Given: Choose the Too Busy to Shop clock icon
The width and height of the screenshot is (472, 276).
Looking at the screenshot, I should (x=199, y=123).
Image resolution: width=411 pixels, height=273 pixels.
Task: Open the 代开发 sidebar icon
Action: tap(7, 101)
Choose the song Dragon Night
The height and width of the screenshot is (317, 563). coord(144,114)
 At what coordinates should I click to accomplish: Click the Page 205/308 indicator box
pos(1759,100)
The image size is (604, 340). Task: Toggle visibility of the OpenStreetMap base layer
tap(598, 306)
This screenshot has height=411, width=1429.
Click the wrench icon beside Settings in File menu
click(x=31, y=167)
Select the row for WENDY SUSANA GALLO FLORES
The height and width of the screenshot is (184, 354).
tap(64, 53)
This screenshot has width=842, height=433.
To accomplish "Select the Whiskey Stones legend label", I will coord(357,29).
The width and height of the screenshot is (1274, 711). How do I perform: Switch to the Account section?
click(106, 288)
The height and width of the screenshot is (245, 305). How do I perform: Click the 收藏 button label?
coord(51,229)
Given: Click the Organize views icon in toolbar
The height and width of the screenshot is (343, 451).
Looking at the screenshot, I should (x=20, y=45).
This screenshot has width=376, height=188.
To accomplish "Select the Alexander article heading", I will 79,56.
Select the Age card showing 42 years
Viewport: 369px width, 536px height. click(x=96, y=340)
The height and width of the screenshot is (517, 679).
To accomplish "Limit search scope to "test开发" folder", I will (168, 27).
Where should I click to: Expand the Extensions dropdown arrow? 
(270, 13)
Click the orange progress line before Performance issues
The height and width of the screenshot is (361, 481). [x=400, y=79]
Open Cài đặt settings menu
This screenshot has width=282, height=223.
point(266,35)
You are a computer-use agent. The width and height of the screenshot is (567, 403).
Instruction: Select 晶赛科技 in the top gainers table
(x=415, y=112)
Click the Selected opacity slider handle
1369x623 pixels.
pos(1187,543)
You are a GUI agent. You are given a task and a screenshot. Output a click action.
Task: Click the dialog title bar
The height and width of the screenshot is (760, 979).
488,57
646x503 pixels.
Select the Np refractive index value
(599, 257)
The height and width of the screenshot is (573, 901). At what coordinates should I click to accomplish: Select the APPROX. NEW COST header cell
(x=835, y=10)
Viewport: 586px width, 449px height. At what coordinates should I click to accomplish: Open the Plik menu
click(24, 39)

§ **Work to complete**: Write out the listing again, switching "wrench icon" to "gear icon" and leaving everything else unchanged.

§ **Problem solution**:
Given: Choose the Too Busy to Shop clock icon
The width and height of the screenshot is (472, 276).
Looking at the screenshot, I should (x=199, y=123).
Image resolution: width=411 pixels, height=273 pixels.
Task: Open the 代开发 sidebar icon
Action: tap(7, 101)
Choose the song Dragon Night
The height and width of the screenshot is (317, 563). coord(144,114)
 At what coordinates should I click to accomplish: Click the Page 205/308 indicator box
pos(1759,100)
The image size is (604, 340). Task: Toggle visibility of the OpenStreetMap base layer
tap(598, 306)
This screenshot has height=411, width=1429.
Click the gear icon beside Settings in File menu
click(x=31, y=167)
Select the row for WENDY SUSANA GALLO FLORES
The height and width of the screenshot is (184, 354).
tap(64, 53)
This screenshot has width=842, height=433.
To accomplish "Select the Whiskey Stones legend label", I will coord(357,29).
The width and height of the screenshot is (1274, 711). How do I perform: Switch to the Account section?
click(106, 288)
The height and width of the screenshot is (245, 305). How do I perform: Click the 收藏 button label?
coord(51,229)
Given: Click the Organize views icon in toolbar
The height and width of the screenshot is (343, 451).
Looking at the screenshot, I should (x=20, y=45).
This screenshot has width=376, height=188.
To accomplish "Select the Alexander article heading", I will 79,56.
Select the Age card showing 42 years
Viewport: 369px width, 536px height. click(x=96, y=340)
The height and width of the screenshot is (517, 679).
To accomplish "Limit search scope to "test开发" folder", I will (168, 27).
Where should I click to: Expand the Extensions dropdown arrow? 
(270, 13)
Click the orange progress line before Performance issues
The height and width of the screenshot is (361, 481). [x=400, y=79]
Open Cài đặt settings menu
This screenshot has width=282, height=223.
point(266,35)
You are a computer-use agent. The width and height of the screenshot is (567, 403).
Instruction: Select 晶赛科技 in the top gainers table
(x=415, y=112)
Click the Selected opacity slider handle
1369x623 pixels.
pos(1187,543)
You are a GUI agent. You are given a task and a screenshot. Output a click action.
Task: Click the dialog title bar
The height and width of the screenshot is (760, 979).
488,57
646x503 pixels.
Select the Np refractive index value
(599, 257)
The height and width of the screenshot is (573, 901). At what coordinates should I click to accomplish: Select the APPROX. NEW COST header cell
(x=835, y=10)
Viewport: 586px width, 449px height. At what coordinates should I click to accomplish: Open the Plik menu
click(24, 39)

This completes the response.